Several computer-based interventions focusing on basic numerical abilities have been developed and empirically tested (Kroeger, Brown, & O’Brien, 2012; Slavin & Lake, 2008). For example, the number race program focuses on two key aspects: a deficit in nonsymbolic representation of number and the connection between symbolic and nonsymbolic quantities (Wilson, Dehaene, et al., 2006). The number race improved reaction times in dot enumeration and resulted in a substantially reduced number of subtraction errors. However, the program was not evaluated in comparison to an untrained control group. Another computer-based training, focusing on the mental number line, resulted in more linear number line representations and higher neuronal activation in areas relevant for number processing after training (Kucian et al., 2011). Further, a 6-week training of first graders, focusing on either approximate or exact magnitude representation, resulted in a substantial posttest gain in arithmetic (d = .40; Obersteiner, Reiss, & Ufer, 2013). Finally, a curriculum-based computer training of mathematical skills, conducted once a week for 10 weeks, resulted in a posttraining gain of d = .59 in first-graders and d = .62 in second-graders, respectively (Lenhard, Lenhard, Schug, & Kowalski, 2011). Computer-based trainings of basic numerical capacities and/or math skills therefore appear to result in reliable, small to medium short-term effect sizes.

A recent meta-analysis showed that WM training did generally not result in substantially improved arithmetic abilities or substantial transfer in general (Melby-Lervĺg & Hulme, 2013). However, some recent results that were not taken into account in this meta-analysis underline immediate or delayed positive effects of WM training on arithmetic abilities in unselected samples. For example, Holmes and Gathercole (in press) used the CogMed WM training (Klingberg, Forssberg, & Westerberg, 2002) to investigate the effects of WM training on scholastic achievement. The program contains visuo-spatial and verbal working memory tasks, and children have to complete a fixed number of trials (approx. 100) each day. After 20 training sessions, substantial gains in mathematics and reading were obtained (see also Dahlin, 2013). Witt (2011) conducted a 6-week WM training with elementary school students, which resulted in a substantial gain (d = .69) on a mathematics posttest (cf. Holmes et al., 2010). Henry, Messer, and Nash (in press) reported substantial near-transfer gains in WM tasks after a 6-week WM intervention, but they did not find any far-transfer short-term or long-term gains in mathematics.

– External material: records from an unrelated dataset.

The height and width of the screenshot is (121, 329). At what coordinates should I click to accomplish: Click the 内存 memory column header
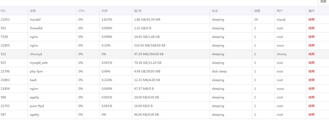click(104, 11)
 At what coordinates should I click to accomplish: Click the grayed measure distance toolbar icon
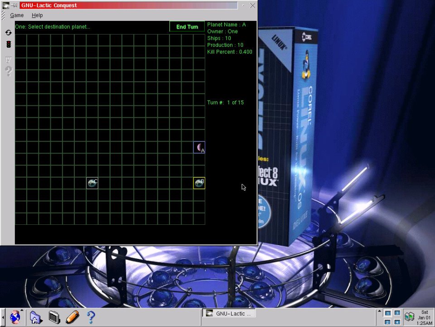tap(8, 59)
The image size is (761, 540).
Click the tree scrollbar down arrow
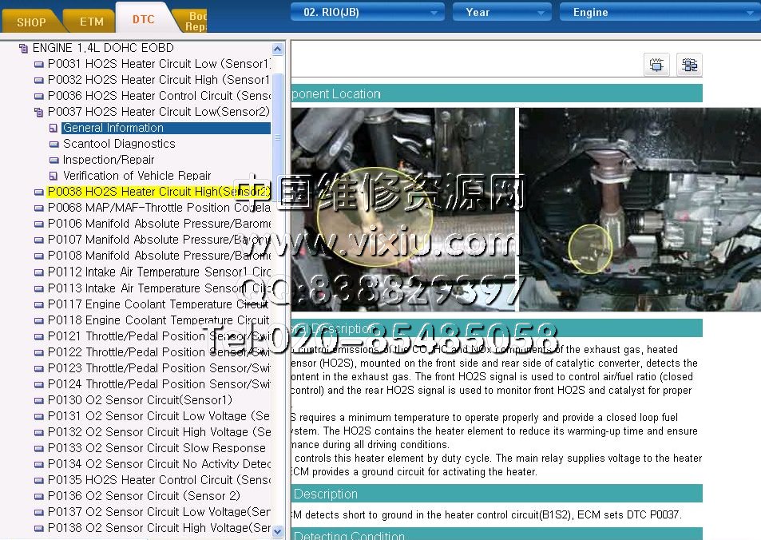pyautogui.click(x=278, y=531)
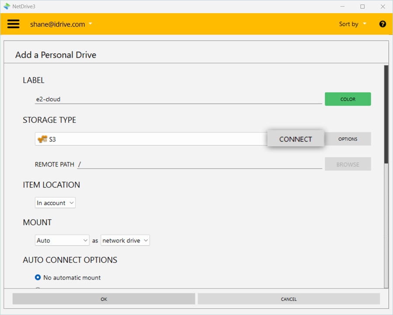Open the S3 storage type selector

pyautogui.click(x=151, y=139)
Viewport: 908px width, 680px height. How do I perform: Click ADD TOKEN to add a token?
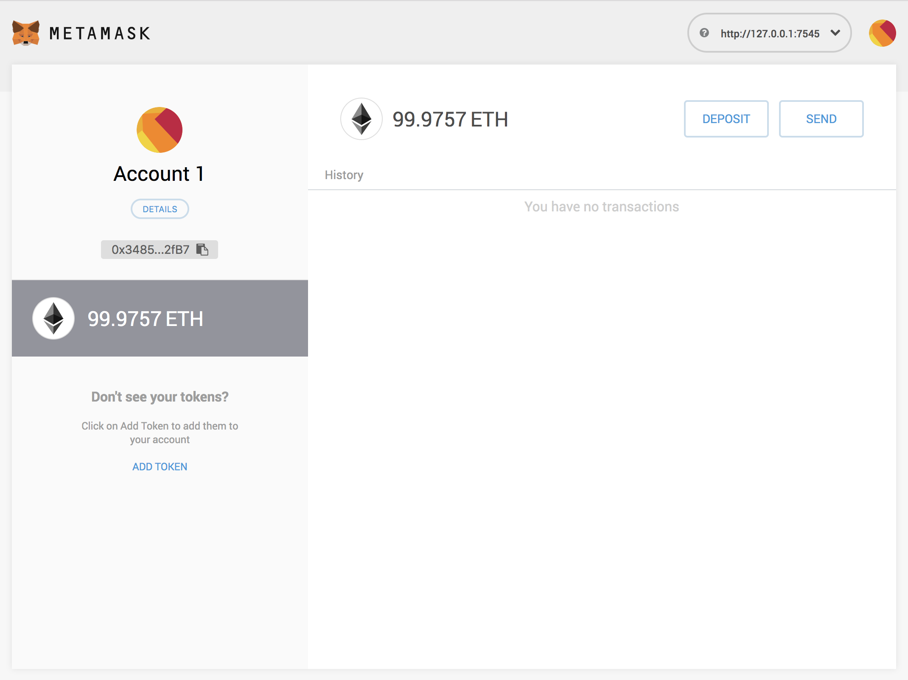[x=160, y=466]
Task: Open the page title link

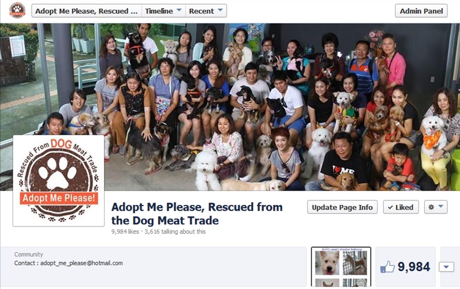Action: click(x=197, y=214)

In contrast to these results obtained in a standard school population, a training study with low-working memory children (Dunning, Holmes, & Gathercole, 2013) resulted in posttest gains in WM tasks, but scholastic achievement was unaffected. Hence, up to now, no clear statements on the effectiveness of WM training on math performance can be made.

The goal of this study was to compare two computer-based trainings, focusing on basic numerical capacities (number sense) or WM components thought to underlie mathematical ability. For this purpose, we contrasted a domain-specific training of number sense, a domain-general WM training, and an untrained control group. We expected a training gain in arithmetic and number-related skills in the number sense training group, as in prior studies showing largely positive training effects. In contrast, we expected training gains for the WM training group only in mathematical areas with high WM demand (e.g., word problems; Lee, Ng, & Ng, 2009). Further, we did not expect training gains in a WM measure in the number sense training group, but in the WM training group.

Subjects and methods

Participants

Fifty-nine elementary school children from Grades 3-4 (Mage = 9, SD = 0.7, 32 girls and 27 boys) participated in the study (number sense training: n = 20, WM training: n = 19, control group: n = 20) at the beginning of the school year (September). Children came from four different classes in a German elementary school and were randomly allocated to groups. All children were native German speakers. Training duration was 20 min per day for 15 days (3 school weeks). The control group received regular lessons during the training slots. Parental consent was obtained for all children prior to the study.

Materials and procedure

Before and after training, children’s math ability and spatial WM capacity were assessed. For this purpose, we used a group-administered, standardized math test (DEMAT; Krajewski, Liehm, & Schneider, 2004; Roick, Gölitz, & Hasselhorn, 2004) as well as a computer-based WM task suitable for children, the spatial WM task (Vock & Holling, 2008). The DEMAT consists of 9-10 subtests, depending on grade level, which cover core aspects of the mathematics curriculum in elementary school (e.g., basic arithmetics, word problems, and geometry). The DEMAT reliability is high (α = .83 to .93). In the spatial WM task used, children had to memorize one to four visual matrix patterns in a 3 × 3 matrix that were shown subsequently on screen for 3 s each. The patterns shown, however, had to be remembered in a rotated fashion, either rotated 90° clockwise or 90° counterclockwise. The spatial WM task was administered without time limits and had a satisfying reliability (α = .80 of the visuospatial scale, as reported in Vock & Holling, 2008). We chose the spatial WM task because, similar to at least two of the WM training tasks, it both comprised visuospatial and executive aspects, and therefore could be regarded as a measure of near transfer. Finally, we assessed general intelligence before the training, using the CFT 20-R (Weiß, 2006). This test focuses on fluid intelligence and consists of four subtests: series completion, classification, matrices, and topologies. The CFT 20-R has a reliability of .92 and takes about 20 min to administer. Informed consent was obtained from all parents prior to the study.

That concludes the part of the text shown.